To use covSampler to analyze your own data, you’ll need to prepare two files:
-
A FASTA file with viral genomic sequences.
-
A corresponding TSV file with metadata describing each sequence.
Prepare your nucleotide sequences in a FASTA format file named sequences.fasta.
You can see a formatted example sequence file here.
Prepare your metadata in a TSV format file named metadata.tsv.
A metadata file must include the following fields:
| Fields | Description | Format |
|---|---|---|
| strain | Sequence name | The strain values in the metadata file must match them in the fasta file |
| date | Collection date | YYYY-MM-DD (Ambiguous value is unacceptable) |
| region_exposure | Continent | Africa / Asia / Europe / North America / Oceania / South America |
| country_exposure | Country | Country |
| division_exposure | Administrative division | Division |
| pango_lineage* | Viral lineage under the Pango nomenclature | See the lastest Pango lineage list |
* Currently covSampler workflow does not include Pango lineage assignment. You can perform the Pango lineage assignment using pangolin or nextclade.
You can see a formatted example metadata file here.
All data are in the data/ directory. The raw data and intermediate data of each project will be stored in its corresponding directory.

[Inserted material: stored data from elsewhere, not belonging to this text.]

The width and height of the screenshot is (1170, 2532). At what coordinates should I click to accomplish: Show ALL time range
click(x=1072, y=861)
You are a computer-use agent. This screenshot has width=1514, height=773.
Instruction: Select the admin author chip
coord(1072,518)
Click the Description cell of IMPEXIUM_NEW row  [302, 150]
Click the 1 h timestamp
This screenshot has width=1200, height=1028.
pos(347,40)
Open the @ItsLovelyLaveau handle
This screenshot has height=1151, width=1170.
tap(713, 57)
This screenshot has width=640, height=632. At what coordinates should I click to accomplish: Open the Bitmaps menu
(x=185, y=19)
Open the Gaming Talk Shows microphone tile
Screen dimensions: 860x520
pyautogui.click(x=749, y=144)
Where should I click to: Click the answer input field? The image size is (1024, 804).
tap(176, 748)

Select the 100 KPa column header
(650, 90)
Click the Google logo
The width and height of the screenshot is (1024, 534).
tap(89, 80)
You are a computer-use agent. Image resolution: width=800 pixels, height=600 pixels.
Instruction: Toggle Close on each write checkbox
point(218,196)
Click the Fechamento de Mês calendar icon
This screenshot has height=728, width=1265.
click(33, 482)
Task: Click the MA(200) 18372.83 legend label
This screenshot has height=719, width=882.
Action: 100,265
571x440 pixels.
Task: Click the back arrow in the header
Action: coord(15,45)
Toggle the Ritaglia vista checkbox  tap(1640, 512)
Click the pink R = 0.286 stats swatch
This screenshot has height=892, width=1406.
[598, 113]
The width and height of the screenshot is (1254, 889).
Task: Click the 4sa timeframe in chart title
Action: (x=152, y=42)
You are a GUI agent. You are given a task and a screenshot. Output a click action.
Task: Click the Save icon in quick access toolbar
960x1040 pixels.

For a new project (here named tutorial_project):
-
Create your project data folder in
data/. -
Create
rawdata/folder indata/tutorial_project. -
Move your sequence data and metadata into
data/turotial_project/rawdata/folder.
Now, the data/ directory structure should look like this:
data
├── README.md
├── example_project
│ └── rawdata
│ ├── metadata.tsv
│ └── sequences.fasta
└── tutorial_project
└── rawdata
├── metadata.tsv
└── sequences.fasta